→ **Exercise prompt**: Make an exact copy of the lines from the one containing "Task: Click the Grand-Est region cell" through the end of the records below, and leave out every picture.

→ **Input**:
####
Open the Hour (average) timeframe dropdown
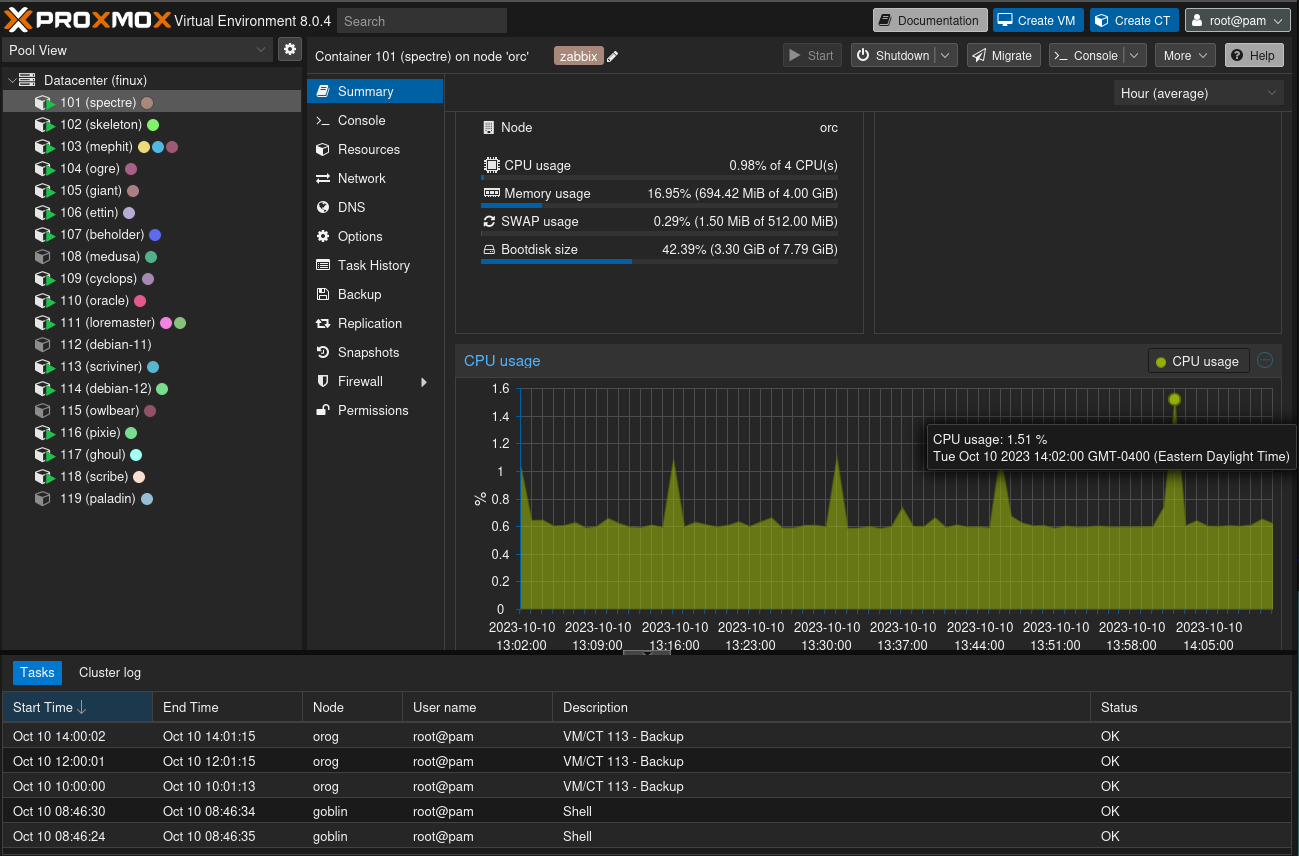The image size is (1299, 856). (x=1198, y=93)
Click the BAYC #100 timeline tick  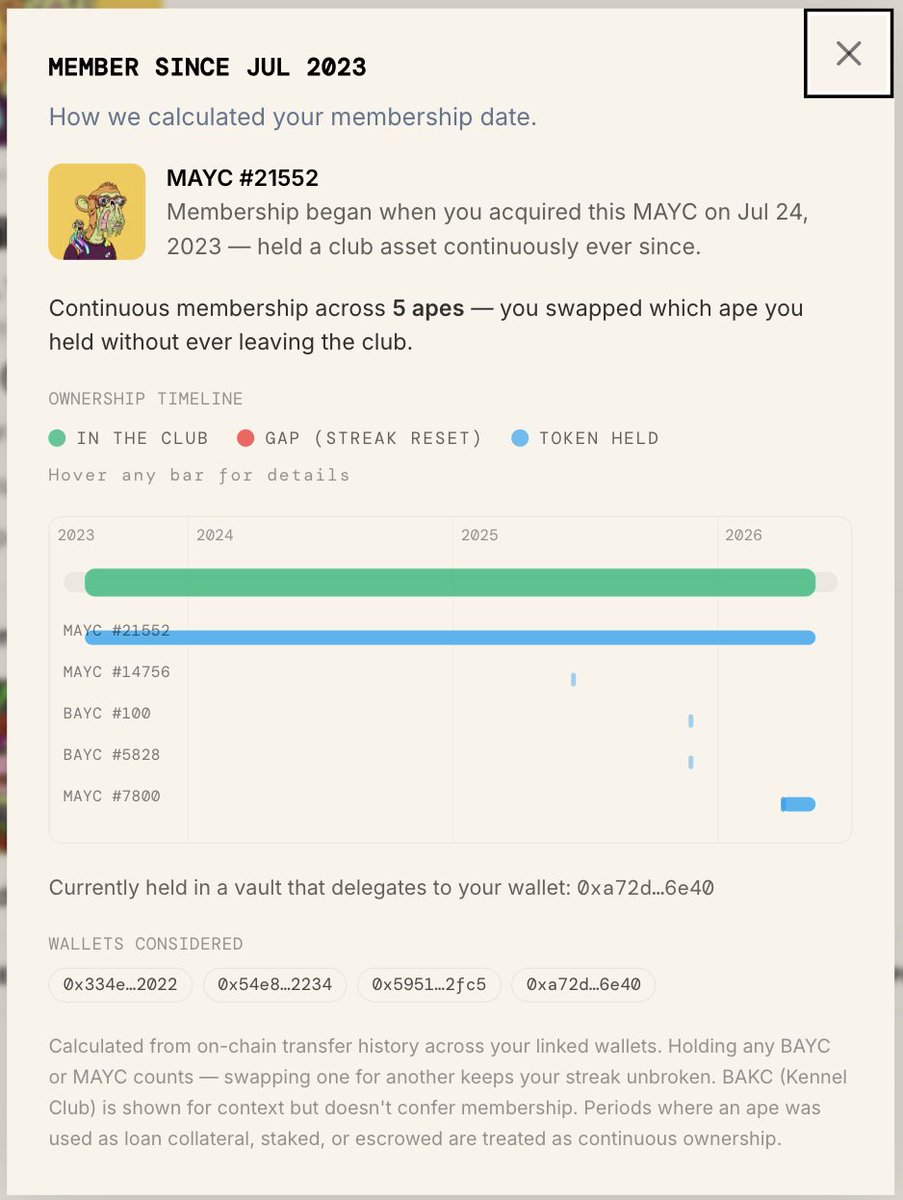point(691,721)
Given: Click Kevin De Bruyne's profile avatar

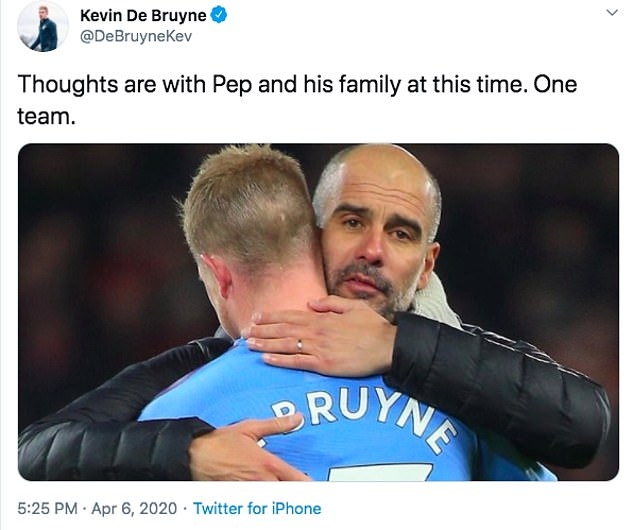Looking at the screenshot, I should tap(42, 26).
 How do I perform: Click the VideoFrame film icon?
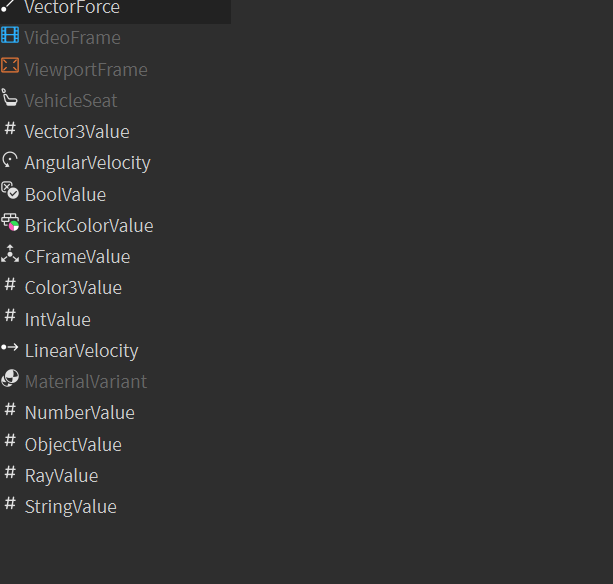pos(10,37)
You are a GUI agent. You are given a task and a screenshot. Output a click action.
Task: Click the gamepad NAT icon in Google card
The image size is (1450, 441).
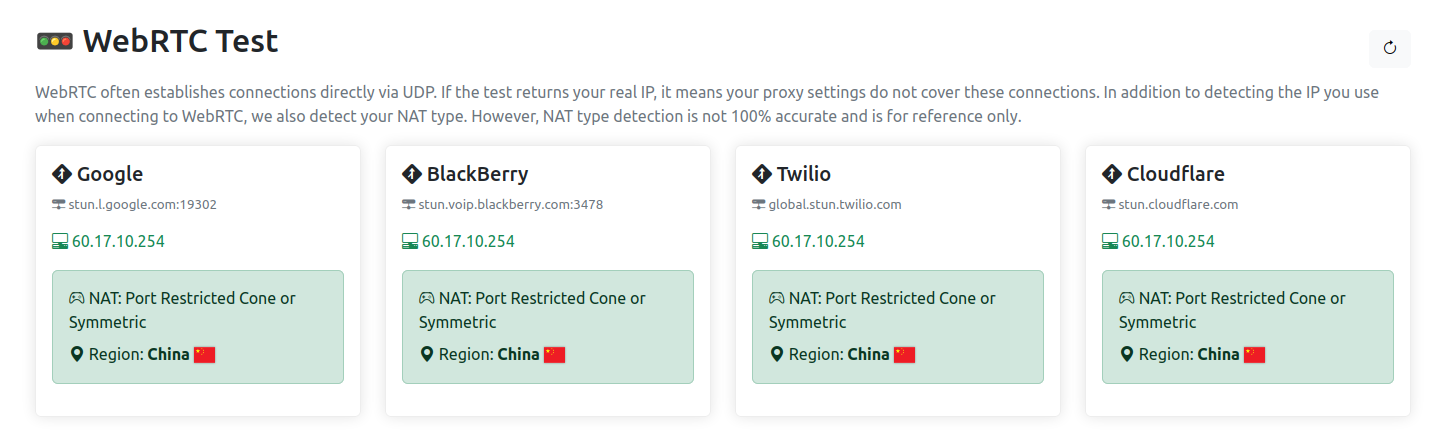76,298
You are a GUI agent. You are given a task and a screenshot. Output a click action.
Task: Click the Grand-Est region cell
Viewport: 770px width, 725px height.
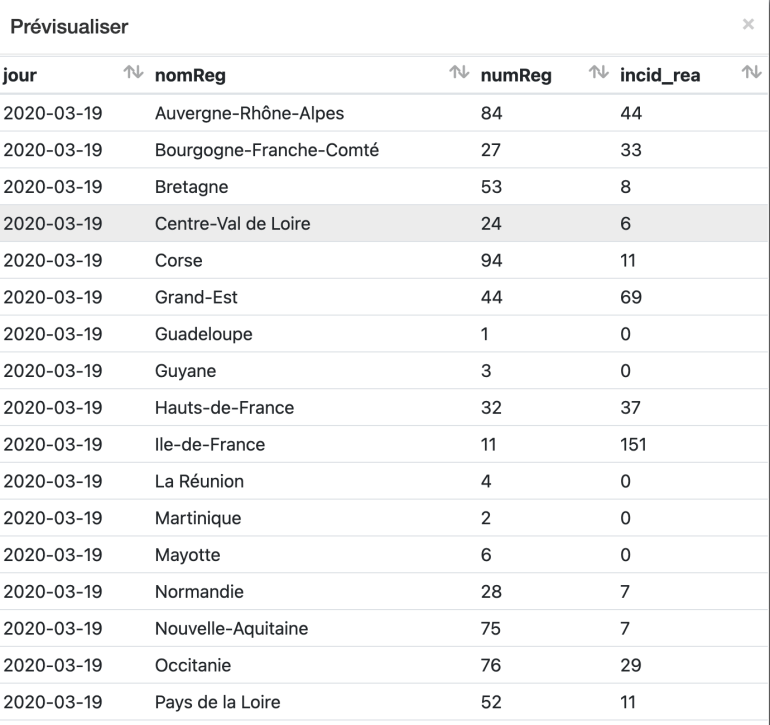tap(196, 297)

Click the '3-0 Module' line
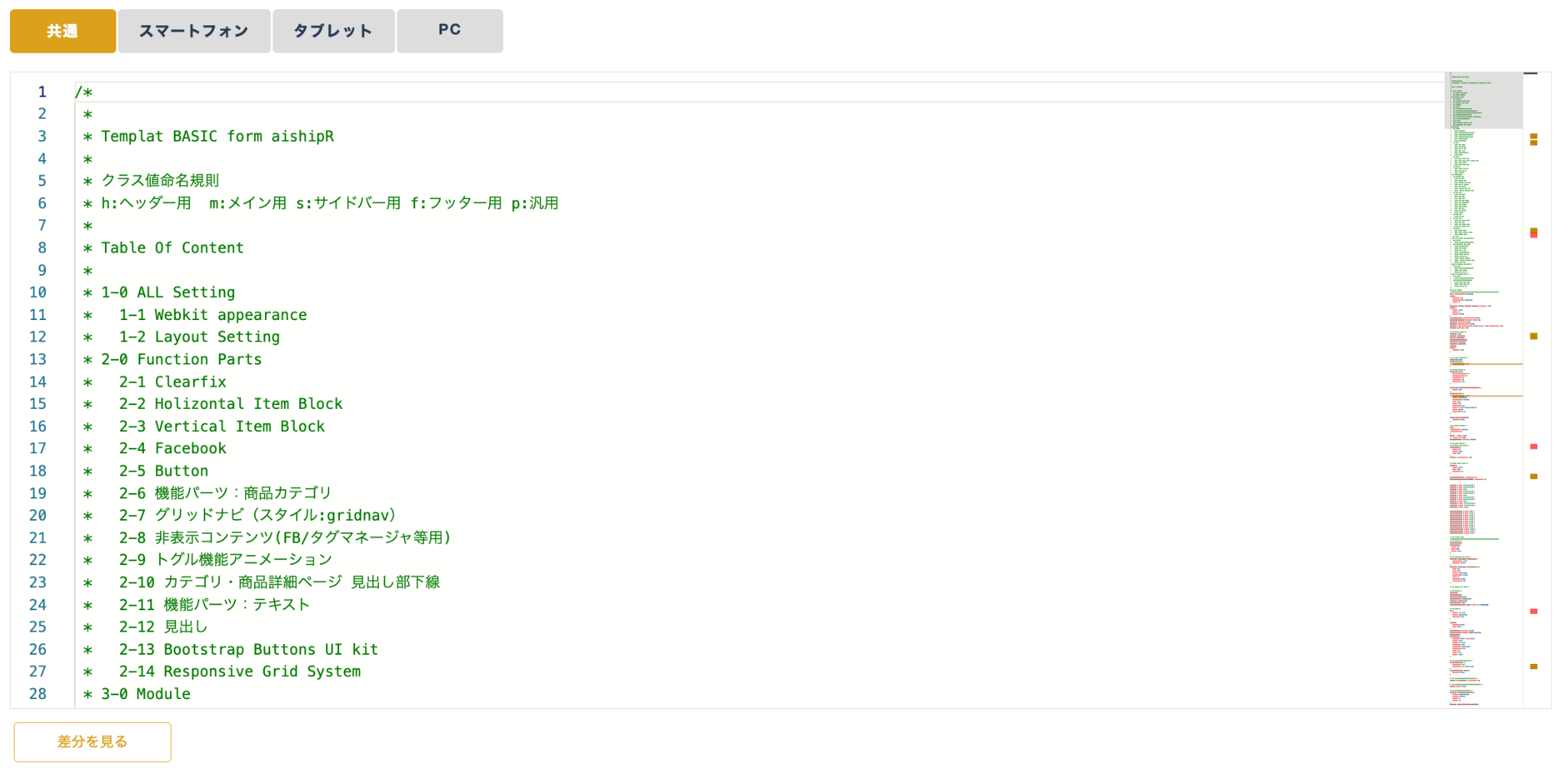click(145, 694)
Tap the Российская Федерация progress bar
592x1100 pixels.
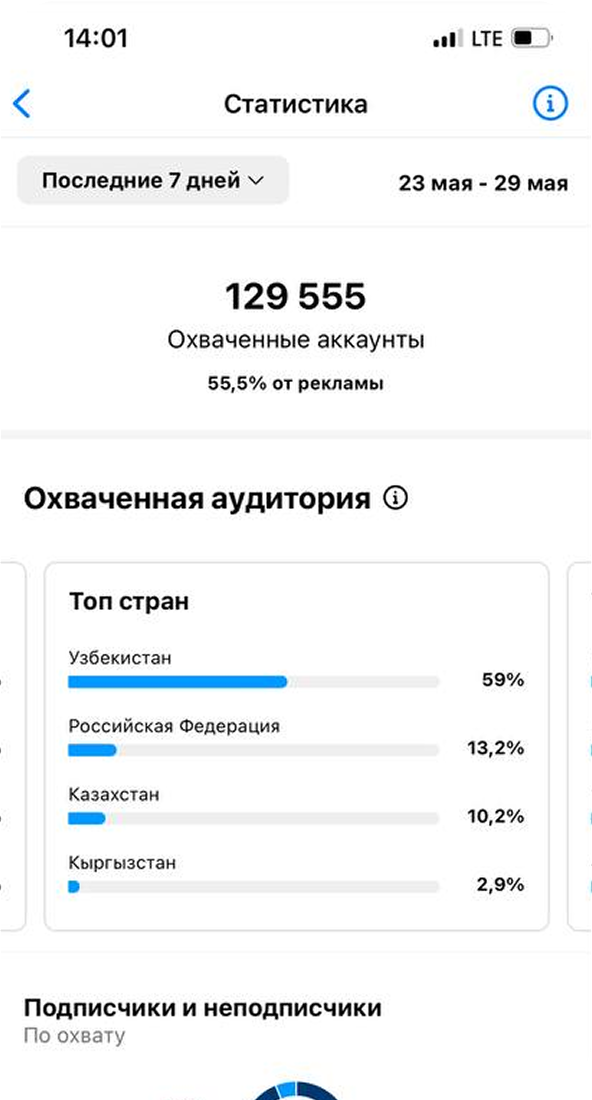[x=253, y=750]
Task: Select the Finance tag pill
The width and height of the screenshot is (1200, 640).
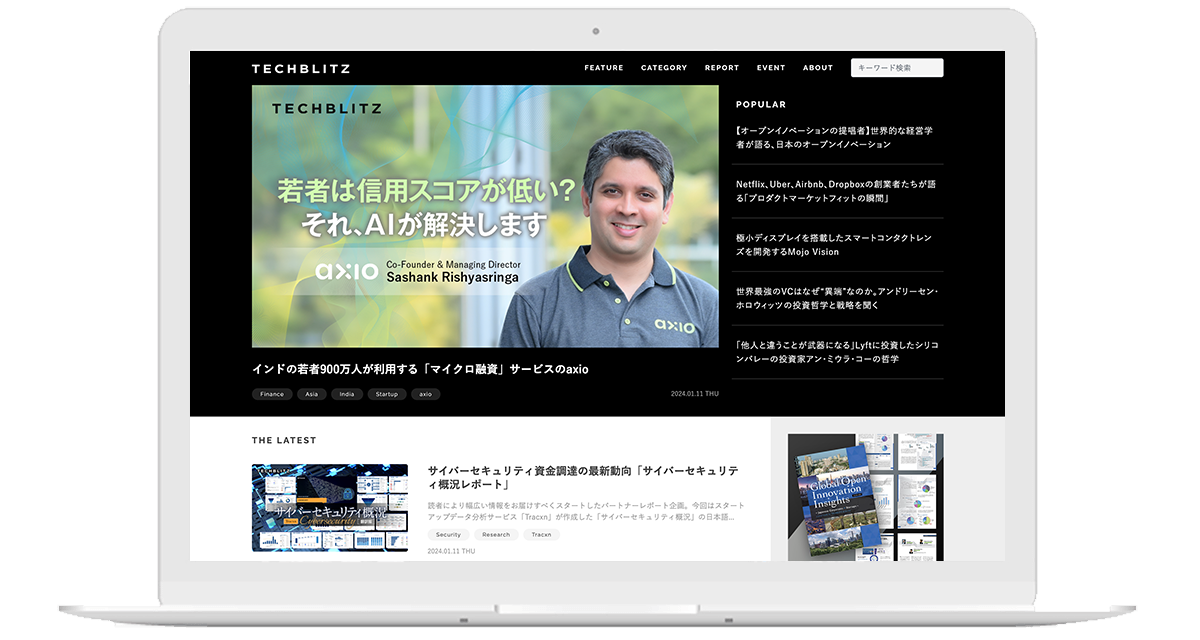Action: click(x=270, y=394)
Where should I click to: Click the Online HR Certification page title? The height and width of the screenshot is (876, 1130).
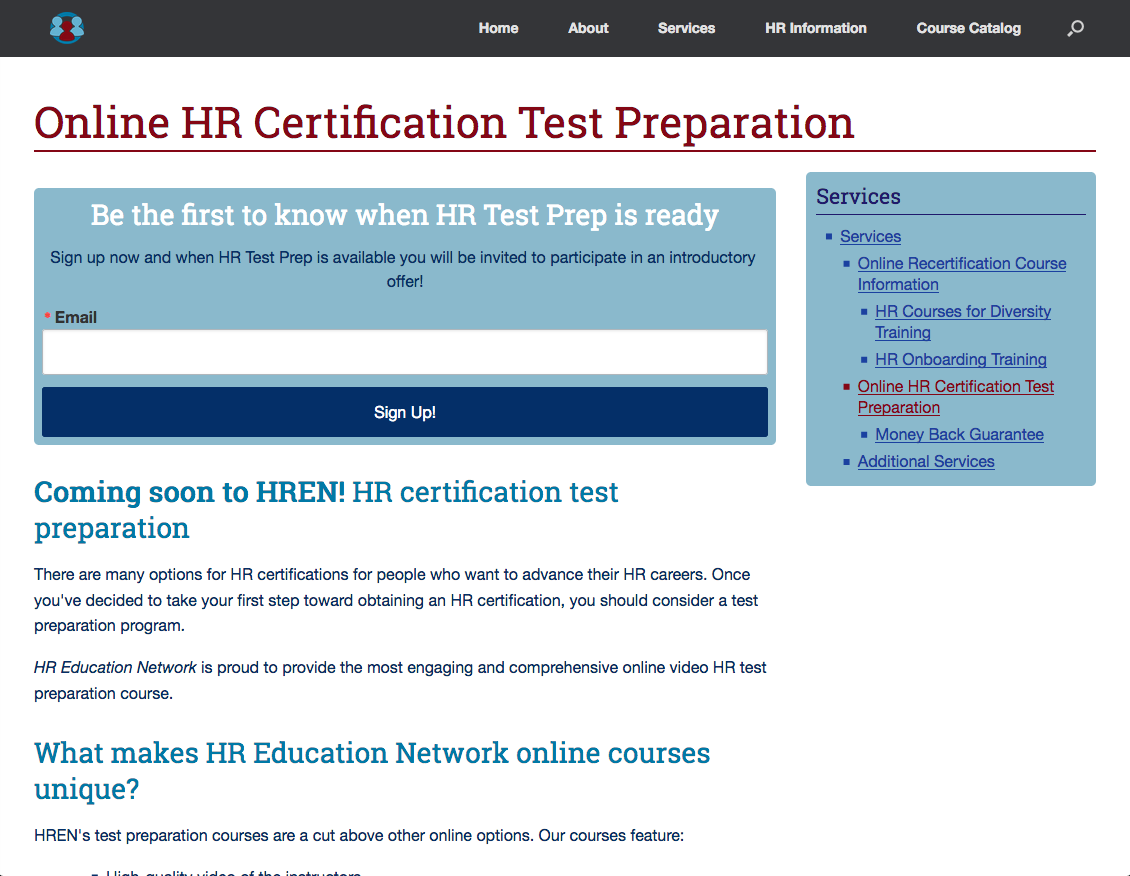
####
→ **Result of this exercise**:
Task: Click the Grand-Est region cell
Viewport: 770px width, 725px height.
tap(196, 297)

Click the '3-0 Module' line
click(145, 694)
Tap the Российская Федерация progress bar
592x1100 pixels.
[x=253, y=750]
Task: Select the Finance tag pill
The width and height of the screenshot is (1200, 640).
Action: click(x=270, y=394)
Where should I click to: Click the Online HR Certification page title? The height and width of the screenshot is (876, 1130).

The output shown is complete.